Key Experimental Results¶

Main Results (Kendall's τ, averaged across 6 models)¶

Dataset	Release Date	τ (all ranks)	τ (rank ≥ 3)
Spider	2018.09	-0.89	-0.88
SParC	2019.06	-0.76	-0.63
CoSQL	2019.10	-0.71	-0.64
BIRD	2023.05	-0.35	-0.37

Control Experiments Ruling Out Alternative Explanations¶

Control Variable	Method	Conclusion
Query length	Compare length distributions at ranks 1/5/10	Distributions are similar; length effect ruled out
Lexical overlap	Recompute τ after Jaccard-based stratification	Negative correlation persists; lexical effect ruled out
Schema linking	Manual inspection of failure cases	No schema linking breakdowns detected
Paraphrase generator	Replace GPT-5 with LLaMA-4 Maverick	Decay patterns and slopes are consistent

Key Findings¶

Clear temporal gradient: Older benchmarks exhibit larger absolute τ values and stronger contamination signals. Spider (2018) is the strongest (-0.89); BIRD (2023) is the weakest (-0.35).
On Spider, all models show accuracy drops exceeding 10–15 percentage points at ranks 8–10, while on BIRD accuracy remains stable or even slightly improves.
Even when considering only distant paraphrases at rank ≥ 3, the negative correlation for Spider/SParC/CoSQL remains significant (τ ranging from -0.57 to -1.00).
Larger models (e.g., LLaMA-3.1-405B) exhibit slower decay on SParC, but no model is immune.

Highlights & Insights¶

The syntactic probe design is elegant: By controlling the syntactic distance of paraphrases to construct a continuous gradient, contamination detection is transformed from a binary judgment (leaked or not) into a continuous measure (decay rate), yielding substantially more information.
Four control experiments comprehensively rule out alternative explanations: The effects of query length, lexical overlap, schema linking, and paraphrase generator bias are each eliminated in turn, demonstrating methodological rigor.
The method is transferable to contamination detection in other NLP benchmarks: any task admitting semantically preserving paraphrases (QA, text classification, etc.) can adopt the SPENCE framework.

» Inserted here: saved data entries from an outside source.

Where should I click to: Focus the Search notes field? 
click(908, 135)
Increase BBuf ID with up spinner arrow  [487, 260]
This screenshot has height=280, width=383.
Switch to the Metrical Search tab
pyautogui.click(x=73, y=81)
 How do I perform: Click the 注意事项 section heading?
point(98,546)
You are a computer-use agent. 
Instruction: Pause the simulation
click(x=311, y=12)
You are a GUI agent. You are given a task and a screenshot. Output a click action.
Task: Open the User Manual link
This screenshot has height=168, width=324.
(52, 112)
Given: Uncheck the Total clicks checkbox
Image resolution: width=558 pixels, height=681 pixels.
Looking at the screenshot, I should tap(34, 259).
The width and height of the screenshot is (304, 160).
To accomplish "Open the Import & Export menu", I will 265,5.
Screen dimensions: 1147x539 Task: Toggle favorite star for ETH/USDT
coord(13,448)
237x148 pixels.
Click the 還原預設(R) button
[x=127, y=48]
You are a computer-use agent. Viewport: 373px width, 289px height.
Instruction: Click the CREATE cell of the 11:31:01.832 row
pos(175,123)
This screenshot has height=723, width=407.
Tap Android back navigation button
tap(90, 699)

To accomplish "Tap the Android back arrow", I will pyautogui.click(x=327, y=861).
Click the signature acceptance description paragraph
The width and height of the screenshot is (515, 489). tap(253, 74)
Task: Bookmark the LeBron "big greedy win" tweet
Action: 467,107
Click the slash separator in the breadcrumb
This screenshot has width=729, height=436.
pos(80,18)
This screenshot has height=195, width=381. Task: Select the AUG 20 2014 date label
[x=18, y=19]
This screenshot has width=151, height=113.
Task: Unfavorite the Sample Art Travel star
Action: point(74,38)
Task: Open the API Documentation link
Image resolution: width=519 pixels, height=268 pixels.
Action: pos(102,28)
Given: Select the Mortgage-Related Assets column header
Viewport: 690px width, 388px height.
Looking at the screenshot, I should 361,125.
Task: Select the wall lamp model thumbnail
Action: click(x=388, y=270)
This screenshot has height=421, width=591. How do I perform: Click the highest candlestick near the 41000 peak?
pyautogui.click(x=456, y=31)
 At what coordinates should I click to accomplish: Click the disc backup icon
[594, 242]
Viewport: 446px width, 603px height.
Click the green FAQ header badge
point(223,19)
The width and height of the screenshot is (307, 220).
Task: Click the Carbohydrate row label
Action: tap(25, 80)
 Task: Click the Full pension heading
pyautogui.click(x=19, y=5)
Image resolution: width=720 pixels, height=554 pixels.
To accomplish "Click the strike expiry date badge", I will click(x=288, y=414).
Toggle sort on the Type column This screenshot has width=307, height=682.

Limitations & Future Work¶

The temporal gradient is correlational rather than causal: older benchmarks may differ from newer ones in difficulty, annotation style, and distributional properties.
Only general-purpose LLMs are evaluated; SQL-specialized systems (e.g., OmniSQL, Arctic-Text2SQL-R1) are not covered.
Paraphrase generation itself relies on an LLM (GPT-5); although substituting LLaMA-4 yields consistent results, generator bias cannot be entirely excluded.
For conversational benchmarks (SParC, CoSQL), only the final user utterance is paraphrased; earlier dialogue turns are not addressed.
Future work could combine SPENCE with ConStat's sample-specific probes to capture deeper forms of contamination.

vs. ConStat: ConStat defines contamination as non-generalizable performance inflation and detects it along syntax, sample, and benchmark dimensions. SPENCE focuses on the syntactic axis but provides finer-grained distance gradient control.
vs. Ranaldi et al.: Their approach detects dataset-level contamination by comparing Spider against a new dataset, Termite. SPENCE operates within the same dataset via syntactic transformation, offering finer granularity.
vs. Min-K% Prob: This method requires internal token probabilities and is thus white-box. SPENCE is fully black-box, requiring only observed outputs.

Rating¶

Novelty: ⭐⭐⭐⭐ The combination of syntactic distance gradients and Kendall's τ for NL2SQL contamination detection is novel, though the broader framework of probe-based evaluation is not entirely new.
Experimental Thoroughness: ⭐⭐⭐⭐⭐ Four benchmarks, six models, four control experiments, bootstrap confidence intervals, and paraphrase generator substitution—very comprehensive.
Writing Quality: ⭐⭐⭐⭐ Well-structured with informative figures and tables, though the paper is somewhat lengthy and could be condensed.
Value: ⭐⭐⭐⭐ Provides the NL2SQL community with an actionable contamination detection tool, and the method generalizes to other tasks.